**REQUIRED ACTION**
Transcribe the records below exactly, from their first line through the line containing "Akceptovať všetky (1773, 1325)". Omit every line after it.

**DATA LISTING**
********
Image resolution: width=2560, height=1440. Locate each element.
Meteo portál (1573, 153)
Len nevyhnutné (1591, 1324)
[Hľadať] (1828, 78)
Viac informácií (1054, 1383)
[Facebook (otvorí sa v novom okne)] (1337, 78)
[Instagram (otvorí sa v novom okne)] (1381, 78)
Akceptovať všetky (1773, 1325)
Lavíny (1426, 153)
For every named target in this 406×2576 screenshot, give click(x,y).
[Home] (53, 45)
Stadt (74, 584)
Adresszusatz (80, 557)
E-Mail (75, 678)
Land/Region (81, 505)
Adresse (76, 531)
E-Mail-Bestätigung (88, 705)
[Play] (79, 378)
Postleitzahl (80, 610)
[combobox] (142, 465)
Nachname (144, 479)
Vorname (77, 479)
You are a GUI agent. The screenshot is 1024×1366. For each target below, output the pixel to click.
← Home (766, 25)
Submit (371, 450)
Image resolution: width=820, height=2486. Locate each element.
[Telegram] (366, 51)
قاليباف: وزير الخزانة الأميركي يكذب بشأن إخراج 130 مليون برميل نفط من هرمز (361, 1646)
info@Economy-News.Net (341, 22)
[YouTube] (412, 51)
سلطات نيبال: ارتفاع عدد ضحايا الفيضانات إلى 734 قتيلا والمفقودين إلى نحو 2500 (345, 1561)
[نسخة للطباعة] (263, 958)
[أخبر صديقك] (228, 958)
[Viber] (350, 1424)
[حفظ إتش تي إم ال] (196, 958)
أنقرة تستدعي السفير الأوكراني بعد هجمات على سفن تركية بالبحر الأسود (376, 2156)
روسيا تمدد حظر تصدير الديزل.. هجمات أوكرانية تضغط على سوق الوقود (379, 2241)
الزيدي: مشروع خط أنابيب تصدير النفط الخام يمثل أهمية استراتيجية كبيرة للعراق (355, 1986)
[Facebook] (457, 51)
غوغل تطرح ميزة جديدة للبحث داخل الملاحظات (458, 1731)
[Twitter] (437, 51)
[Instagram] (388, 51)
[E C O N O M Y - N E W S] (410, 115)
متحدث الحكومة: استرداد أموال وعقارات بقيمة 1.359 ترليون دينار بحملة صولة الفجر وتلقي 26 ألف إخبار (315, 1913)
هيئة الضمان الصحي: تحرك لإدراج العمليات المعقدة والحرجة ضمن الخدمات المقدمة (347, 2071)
********
**WRITTEN RESPONSE**
Image resolution: width=2560, height=1440. Locate each element.
Meteo portál (1573, 153)
Len nevyhnutné (1591, 1324)
[Hľadať] (1828, 78)
Viac informácií (1054, 1383)
[Facebook (otvorí sa v novom okne)] (1337, 78)
[Instagram (otvorí sa v novom okne)] (1381, 78)
Akceptovať všetky (1773, 1325)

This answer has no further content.